ENUNCIADO: Reproduce íntegramente y sin ninguna alteración el fragmento sobre la filosofía de paz.

FRAGMENTO DEL TEXTO:
Pensemos en una filosofía de paz que, alimentada por la reflexión, derive en la convicción práctica del amor a la vida, biophilía (βιοφιλία), como principio o máxima ética. Por supuesto, habrá quienes piensen que los conflictos lejos de su hogar no merecen demasiada atención, pero frente a ello valdría la pena traer al presente las siguientes palabras de Hipólito de Alejandría: “Cuando se escucha, no a mí, sino a la razón, es sabio convenir que todas las cosas son una”.6

La guerra ha sido una constante a lo largo de la historia de la humanidad, es verdad, pero no tiene necesariamente que continuar así. De todos nosotros depende que nuestra época sea un precedente de creación activa y no de devastación, que la consciencia despierte de su letargo y lleguemos al entendimiento profundo de que todos somos uno y, en esa misma unidad, comprendamos que el dolor del otro es también nuestro dolor. Uno de los libros bíblicos que aborda el tema de la sabiduría (sapienciales) dice lo siguiente: “Hay tiempo de amar y tiempo de aborrecer. Hay tiempo de guerra y tiempo de paz”.7 De nosotros depende que el tiempo de paz y amor se extienda y perdure; en cada acción, en cada palabra, en cada pensamiento, todo cuenta en la búsqueda de esa paz duradera y auténtica.

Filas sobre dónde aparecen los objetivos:

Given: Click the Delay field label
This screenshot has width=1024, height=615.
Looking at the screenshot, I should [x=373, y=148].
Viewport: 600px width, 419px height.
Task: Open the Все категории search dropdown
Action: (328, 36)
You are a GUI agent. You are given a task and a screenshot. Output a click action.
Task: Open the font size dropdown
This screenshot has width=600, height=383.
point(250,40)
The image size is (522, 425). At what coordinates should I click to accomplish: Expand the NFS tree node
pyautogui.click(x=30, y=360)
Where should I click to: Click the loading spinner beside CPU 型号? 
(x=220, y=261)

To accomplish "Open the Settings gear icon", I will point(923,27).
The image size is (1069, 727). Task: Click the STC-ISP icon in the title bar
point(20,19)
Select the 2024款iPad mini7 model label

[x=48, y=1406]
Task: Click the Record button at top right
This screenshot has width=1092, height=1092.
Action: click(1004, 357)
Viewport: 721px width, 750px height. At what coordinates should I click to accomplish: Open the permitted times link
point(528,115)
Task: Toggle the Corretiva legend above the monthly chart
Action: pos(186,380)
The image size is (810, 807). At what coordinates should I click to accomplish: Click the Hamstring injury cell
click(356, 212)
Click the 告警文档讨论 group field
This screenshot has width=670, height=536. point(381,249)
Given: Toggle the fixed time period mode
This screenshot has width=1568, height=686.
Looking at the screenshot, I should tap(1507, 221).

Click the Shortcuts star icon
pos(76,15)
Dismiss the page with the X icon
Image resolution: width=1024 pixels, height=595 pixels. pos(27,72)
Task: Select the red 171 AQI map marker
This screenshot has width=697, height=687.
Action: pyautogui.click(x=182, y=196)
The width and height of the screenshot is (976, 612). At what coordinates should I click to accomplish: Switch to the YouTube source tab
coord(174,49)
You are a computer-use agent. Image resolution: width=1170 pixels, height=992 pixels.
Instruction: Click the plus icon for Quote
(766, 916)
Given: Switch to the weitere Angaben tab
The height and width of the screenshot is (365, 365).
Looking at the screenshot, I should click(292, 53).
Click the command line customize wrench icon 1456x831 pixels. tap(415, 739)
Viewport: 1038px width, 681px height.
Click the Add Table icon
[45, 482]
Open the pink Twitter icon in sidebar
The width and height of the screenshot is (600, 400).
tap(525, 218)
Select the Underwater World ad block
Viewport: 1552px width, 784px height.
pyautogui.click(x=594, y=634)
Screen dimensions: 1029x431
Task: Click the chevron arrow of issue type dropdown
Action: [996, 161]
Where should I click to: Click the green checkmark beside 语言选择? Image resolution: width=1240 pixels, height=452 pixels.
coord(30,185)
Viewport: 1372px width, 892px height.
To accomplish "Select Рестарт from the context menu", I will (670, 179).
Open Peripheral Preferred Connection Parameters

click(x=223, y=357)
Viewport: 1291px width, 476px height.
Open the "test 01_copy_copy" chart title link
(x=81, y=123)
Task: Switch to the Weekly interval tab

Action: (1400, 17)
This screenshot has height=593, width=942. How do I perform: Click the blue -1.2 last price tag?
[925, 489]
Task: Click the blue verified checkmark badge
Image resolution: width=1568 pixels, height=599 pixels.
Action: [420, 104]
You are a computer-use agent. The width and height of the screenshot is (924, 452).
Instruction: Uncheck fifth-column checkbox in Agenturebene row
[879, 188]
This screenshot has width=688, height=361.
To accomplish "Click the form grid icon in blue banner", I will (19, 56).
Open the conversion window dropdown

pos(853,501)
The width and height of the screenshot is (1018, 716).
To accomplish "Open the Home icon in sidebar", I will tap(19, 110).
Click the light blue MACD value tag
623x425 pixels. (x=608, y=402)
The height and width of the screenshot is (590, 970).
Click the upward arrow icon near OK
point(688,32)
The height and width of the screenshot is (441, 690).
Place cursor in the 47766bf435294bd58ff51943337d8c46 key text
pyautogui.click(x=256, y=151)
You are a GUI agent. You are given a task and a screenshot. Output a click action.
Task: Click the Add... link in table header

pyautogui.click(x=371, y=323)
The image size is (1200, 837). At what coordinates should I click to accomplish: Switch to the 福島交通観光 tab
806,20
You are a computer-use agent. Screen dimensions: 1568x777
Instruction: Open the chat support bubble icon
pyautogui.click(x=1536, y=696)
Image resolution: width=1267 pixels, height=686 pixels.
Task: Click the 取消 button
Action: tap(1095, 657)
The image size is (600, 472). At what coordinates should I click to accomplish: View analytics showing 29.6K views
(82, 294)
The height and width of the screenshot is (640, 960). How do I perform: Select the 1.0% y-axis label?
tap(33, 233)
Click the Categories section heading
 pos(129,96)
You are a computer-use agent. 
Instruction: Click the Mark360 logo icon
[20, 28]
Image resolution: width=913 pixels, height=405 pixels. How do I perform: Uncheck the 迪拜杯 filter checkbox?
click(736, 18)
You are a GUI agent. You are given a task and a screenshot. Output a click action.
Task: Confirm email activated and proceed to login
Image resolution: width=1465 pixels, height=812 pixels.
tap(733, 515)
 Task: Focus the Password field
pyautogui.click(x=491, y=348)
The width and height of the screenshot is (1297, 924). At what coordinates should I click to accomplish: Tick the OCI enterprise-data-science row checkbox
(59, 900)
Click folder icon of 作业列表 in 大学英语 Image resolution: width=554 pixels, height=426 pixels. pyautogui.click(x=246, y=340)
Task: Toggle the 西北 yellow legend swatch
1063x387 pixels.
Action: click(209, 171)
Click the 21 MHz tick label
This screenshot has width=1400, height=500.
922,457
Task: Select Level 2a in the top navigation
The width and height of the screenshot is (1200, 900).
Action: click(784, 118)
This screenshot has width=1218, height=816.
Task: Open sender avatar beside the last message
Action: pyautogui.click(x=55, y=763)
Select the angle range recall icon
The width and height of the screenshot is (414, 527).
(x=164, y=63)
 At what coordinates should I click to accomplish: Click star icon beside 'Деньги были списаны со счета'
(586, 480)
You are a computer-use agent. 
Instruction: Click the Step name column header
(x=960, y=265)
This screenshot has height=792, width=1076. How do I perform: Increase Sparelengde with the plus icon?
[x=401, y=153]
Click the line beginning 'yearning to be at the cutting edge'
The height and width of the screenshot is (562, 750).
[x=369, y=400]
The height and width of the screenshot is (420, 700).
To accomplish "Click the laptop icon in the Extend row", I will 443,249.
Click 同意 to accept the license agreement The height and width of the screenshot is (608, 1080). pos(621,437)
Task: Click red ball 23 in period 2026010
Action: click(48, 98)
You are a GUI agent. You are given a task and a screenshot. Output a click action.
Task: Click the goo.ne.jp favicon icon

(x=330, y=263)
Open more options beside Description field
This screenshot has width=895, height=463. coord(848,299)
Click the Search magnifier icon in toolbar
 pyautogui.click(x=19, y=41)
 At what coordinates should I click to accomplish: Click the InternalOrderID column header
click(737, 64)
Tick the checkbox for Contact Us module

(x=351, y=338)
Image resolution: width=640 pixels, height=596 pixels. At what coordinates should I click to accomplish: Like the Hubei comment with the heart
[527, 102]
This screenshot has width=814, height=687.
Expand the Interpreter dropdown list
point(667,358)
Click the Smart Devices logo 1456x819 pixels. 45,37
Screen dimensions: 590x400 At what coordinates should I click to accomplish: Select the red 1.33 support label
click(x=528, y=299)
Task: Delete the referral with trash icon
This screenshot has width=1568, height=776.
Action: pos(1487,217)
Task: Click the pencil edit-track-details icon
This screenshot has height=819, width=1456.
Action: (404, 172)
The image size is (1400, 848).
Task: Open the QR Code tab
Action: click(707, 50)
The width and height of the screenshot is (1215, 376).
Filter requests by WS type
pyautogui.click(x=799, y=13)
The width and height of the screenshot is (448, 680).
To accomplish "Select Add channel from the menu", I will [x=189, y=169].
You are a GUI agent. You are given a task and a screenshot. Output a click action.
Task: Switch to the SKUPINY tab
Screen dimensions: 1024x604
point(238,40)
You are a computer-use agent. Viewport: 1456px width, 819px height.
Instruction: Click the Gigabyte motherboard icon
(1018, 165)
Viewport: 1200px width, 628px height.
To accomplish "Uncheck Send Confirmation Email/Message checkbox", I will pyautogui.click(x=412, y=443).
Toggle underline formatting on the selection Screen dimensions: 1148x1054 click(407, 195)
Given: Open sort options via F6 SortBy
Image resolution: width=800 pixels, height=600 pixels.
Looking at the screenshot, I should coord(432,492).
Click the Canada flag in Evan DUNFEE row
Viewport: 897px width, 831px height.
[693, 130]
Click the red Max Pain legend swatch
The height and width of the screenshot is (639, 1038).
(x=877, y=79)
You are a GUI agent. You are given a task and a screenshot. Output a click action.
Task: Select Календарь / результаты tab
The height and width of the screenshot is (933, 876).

SOLUCIÓN:
Pensemos en una filosofía de paz que, alimentada por la reflexión, derive en la convicción práctica del amor a la vida, biophilía (βιοφιλία), como principio o máxima ética. Por supuesto, habrá quienes piensen que los conflictos lejos de su hogar no merecen demasiada atención, pero frente a ello valdría la pena traer al presente las siguientes palabras de Hipólito de Alejandría: “Cuando se escucha, no a mí, sino a la razón, es sabio convenir que todas las cosas son una”.6

La guerra ha sido una constante a lo largo de la historia de la humanidad, es verdad, pero no tiene necesariamente que continuar así. De todos nosotros depende que nuestra época sea un precedente de creación activa y no de devastación, que la consciencia despierte de su letargo y lleguemos al entendimiento profundo de que todos somos uno y, en esa misma unidad, comprendamos que el dolor del otro es también nuestro dolor. Uno de los libros bíblicos que aborda el tema de la sabiduría (sapienciales) dice lo siguiente: “Hay tiempo de amar y tiempo de aborrecer. Hay tiempo de guerra y tiempo de paz”.7 De nosotros depende que el tiempo de paz y amor se extienda y perdure; en cada acción, en cada palabra, en cada pensamiento, todo cuenta en la búsqueda de esa paz duradera y auténtica.